Quarry Bank Mill in Cheshire, the setting and subject of Channel 4’s drama The Mill, holds a privileged place in my early historical training. My mother remembers that when I was a child, bored stiff by country houses when my parents invested in membership to the National Trust in the 1980s, a trip to the cotton mill could always be counted on to stop me moaning. (My father half-jokes that he has spent all of his adult life trying to be middle class only for his children to identify with the working class he had moved out of …) While Quarry Bank was somewhat of a sanitised heritage attraction by then – all tea towels, country fudge and afternoon tea in the café – the main appeal was the movement and whirr of the machines that would have once filled it, demonstrated by enthusiastic and knowledgeable volunteers. I was the sort of child to never knowingly pass up the opportunity to pretend to be an apprentice, so when my GCSE coursework involved imagining my fifteen-year-old self as such and describing a typical day, I took the task in my stride.

Until relatively recently, I questioned the educational worth of this exercise, thinking it creative writing rather than ‘proper history’. But now I think that, if my school had really got us to think about it and I had been mature enough to appreciate it, this coursework could have got to the crux of what it is to be a social historian: the endless tightrope walk between veracity and imagination; the awareness of the enormous chasm between what the archive allows you to claim and lived experience; the problem of situating the individual within your wider knowledge, and yet the desperate hope that, somehow, you are doing the memory of these people justice. Historians have to work with what little we have and try to make some sort of sense out of it. The archives are not flawless raw material – full of gaps, silences, dead-ends and even outright lies – but an awareness of these flaws reminds us that our relationship with the past is always mediated and incomplete, despite the impression of order given off by file numbers and finding aids.[i]

Trailer for The Mill
[youtube]http://www.youtube.com/watch?v=YacizJRW4WI[/youtube]
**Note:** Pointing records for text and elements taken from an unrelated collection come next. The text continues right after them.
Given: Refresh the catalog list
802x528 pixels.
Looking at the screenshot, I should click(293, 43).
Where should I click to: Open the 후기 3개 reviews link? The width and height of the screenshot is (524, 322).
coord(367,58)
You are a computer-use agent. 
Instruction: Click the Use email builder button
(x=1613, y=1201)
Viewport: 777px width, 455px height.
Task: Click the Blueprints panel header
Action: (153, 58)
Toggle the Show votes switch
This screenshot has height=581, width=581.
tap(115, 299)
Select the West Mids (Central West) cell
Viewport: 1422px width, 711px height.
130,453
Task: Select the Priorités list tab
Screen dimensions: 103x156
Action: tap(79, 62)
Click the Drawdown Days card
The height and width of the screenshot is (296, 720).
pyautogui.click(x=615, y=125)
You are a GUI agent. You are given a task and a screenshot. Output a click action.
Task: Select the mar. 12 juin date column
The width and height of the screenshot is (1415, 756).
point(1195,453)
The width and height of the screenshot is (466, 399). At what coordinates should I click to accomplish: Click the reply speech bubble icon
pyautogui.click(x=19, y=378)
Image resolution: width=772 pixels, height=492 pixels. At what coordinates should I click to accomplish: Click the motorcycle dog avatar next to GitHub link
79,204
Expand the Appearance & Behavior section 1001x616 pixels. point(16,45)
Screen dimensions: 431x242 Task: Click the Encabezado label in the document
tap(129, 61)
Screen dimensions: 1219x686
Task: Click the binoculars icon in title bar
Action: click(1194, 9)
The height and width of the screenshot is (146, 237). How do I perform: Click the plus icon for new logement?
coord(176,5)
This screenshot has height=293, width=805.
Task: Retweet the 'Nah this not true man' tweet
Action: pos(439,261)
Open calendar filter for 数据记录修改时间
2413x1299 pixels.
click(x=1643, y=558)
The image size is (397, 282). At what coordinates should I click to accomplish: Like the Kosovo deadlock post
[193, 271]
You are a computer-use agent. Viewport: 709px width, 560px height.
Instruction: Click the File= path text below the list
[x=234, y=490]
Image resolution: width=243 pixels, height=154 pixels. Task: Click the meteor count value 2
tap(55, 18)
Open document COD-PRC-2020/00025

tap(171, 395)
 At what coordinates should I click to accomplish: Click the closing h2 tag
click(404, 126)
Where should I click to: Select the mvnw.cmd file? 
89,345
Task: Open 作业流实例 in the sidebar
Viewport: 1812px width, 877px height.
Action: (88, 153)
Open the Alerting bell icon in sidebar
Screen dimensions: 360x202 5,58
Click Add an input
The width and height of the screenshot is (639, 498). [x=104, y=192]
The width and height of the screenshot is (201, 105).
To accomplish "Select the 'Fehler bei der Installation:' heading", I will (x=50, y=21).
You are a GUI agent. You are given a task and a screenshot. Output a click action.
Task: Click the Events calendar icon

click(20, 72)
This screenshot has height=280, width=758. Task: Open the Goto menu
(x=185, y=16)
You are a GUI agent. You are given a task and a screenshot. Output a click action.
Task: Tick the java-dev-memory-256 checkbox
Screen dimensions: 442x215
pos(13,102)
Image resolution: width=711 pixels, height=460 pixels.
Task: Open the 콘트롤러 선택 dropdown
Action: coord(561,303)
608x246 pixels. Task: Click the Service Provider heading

In this respect, The Mill is a fascinating experiment in using archival evidence to inspire a period drama, with Channel 4’s departments of Drama and History co-producing for the first time. Writer John Fay has worked with the archives to tell the stories of Quarry Bank’s indentured apprentices, although he is open that the process has involved taking liberties both with some facts and chronology, setting the action in 1833 in the context of the movement for the ten-hour day. In itself, this is not so much of a problem; most historians would, I think, agree that drama dictates that changes of this nature will be made. Moreover, the programme’s makers, as well as National Trust staff at Quarry Bank Mill, have been forthcoming in discussing some of these changes.[ii] However, the programme’s claim to be based on documented history – its reverence of the ‘real’ archive, without much explicit acknowledgement of its own constructed nature – is, I think, highly problematic, and raises ethical and theoretical questions worth exploring. Numerous issues have come to mind whilst watching the first two episodes, but I can only touch on a few of the most obvious here.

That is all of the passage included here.